RECORDS TO PROCESS:
==================================================
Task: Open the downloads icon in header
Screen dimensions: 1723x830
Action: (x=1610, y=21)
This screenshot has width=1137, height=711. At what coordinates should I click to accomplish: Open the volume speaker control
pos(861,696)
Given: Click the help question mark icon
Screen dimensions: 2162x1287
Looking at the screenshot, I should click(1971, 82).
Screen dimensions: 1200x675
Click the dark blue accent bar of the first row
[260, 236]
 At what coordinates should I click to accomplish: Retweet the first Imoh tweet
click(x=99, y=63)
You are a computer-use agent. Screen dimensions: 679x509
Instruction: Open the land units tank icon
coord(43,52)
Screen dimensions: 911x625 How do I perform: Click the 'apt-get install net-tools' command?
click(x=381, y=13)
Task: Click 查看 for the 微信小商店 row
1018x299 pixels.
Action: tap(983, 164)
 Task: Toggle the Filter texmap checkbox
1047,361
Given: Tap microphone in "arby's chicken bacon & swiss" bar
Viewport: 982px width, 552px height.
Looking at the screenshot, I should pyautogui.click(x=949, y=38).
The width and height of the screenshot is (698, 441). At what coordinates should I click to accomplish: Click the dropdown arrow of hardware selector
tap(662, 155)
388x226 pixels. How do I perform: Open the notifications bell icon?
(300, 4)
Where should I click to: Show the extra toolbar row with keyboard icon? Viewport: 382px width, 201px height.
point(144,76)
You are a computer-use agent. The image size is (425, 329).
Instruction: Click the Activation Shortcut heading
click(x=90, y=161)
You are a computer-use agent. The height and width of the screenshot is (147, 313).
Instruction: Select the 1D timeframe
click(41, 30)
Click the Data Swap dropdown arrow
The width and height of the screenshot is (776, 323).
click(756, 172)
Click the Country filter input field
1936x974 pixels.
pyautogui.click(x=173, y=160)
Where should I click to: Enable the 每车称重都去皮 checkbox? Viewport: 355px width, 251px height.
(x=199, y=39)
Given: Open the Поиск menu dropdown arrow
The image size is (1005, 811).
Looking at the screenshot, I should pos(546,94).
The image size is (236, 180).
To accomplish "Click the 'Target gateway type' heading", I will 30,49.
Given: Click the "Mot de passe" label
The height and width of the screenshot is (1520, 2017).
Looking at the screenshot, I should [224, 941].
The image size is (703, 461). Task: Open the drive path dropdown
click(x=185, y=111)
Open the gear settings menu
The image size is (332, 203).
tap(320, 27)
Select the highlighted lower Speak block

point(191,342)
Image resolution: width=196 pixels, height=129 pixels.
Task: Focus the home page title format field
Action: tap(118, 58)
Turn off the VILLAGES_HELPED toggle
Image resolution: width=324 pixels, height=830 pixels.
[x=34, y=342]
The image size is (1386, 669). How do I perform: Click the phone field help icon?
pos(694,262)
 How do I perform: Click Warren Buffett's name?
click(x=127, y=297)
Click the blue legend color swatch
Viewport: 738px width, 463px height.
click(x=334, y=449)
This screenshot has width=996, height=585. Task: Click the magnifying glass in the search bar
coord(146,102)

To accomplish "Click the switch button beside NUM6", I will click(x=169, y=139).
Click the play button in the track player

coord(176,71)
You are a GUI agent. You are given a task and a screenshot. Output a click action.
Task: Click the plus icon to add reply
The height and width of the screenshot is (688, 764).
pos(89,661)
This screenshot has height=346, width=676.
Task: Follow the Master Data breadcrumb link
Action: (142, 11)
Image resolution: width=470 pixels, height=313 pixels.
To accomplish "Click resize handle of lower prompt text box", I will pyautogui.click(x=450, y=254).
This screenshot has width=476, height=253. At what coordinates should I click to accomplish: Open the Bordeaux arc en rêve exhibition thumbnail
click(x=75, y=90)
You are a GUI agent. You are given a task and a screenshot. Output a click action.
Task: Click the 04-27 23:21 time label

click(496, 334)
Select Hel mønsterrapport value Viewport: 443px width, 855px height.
==================================================
STATED GOAL:
Lay out the lines above as a Markdown table with the columns Row and Line, from the line with "At what coordinates should I click to accomplish: Retweet" to the line with "point(144,76)", both included. Leave out any blank lines.

RIGHT ANSWER:
| Row | Line |
|---|---|
| 1 |  At what coordinates should I click to accomplish: Retweet the first Imoh tweet |
| 2 | click(x=99, y=63) |
| 3 | You are a computer-use agent. Screen dimensions: 679x509 |
| 4 | Instruction: Open the land units tank icon |
| 5 | coord(43,52) |
| 6 | Screen dimensions: 911x625 How do I perform: Click the 'apt-get install net-tools' command? |
| 7 | click(x=381, y=13) |
| 8 | Task: Click 查看 for the 微信小商店 row |
| 9 | 1018x299 pixels. |
| 10 | Action: tap(983, 164) |
| 11 |  Task: Toggle the Filter texmap checkbox |
| 12 | 1047,361 |
| 13 | Given: Tap microphone in "arby's chicken bacon & swiss" bar |
| 14 | Viewport: 982px width, 552px height. |
| 15 | Looking at the screenshot, I should pyautogui.click(x=949, y=38). |
| 16 | The width and height of the screenshot is (698, 441). At what coordinates should I click to accomplish: Click the dropdown arrow of hardware selector |
| 17 | tap(662, 155) |
| 18 | 388x226 pixels. How do I perform: Open the notifications bell icon? |
| 19 | (300, 4) |
| 20 | Where should I click to: Show the extra toolbar row with keyboard icon? Viewport: 382px width, 201px height. |
| 21 | point(144,76) |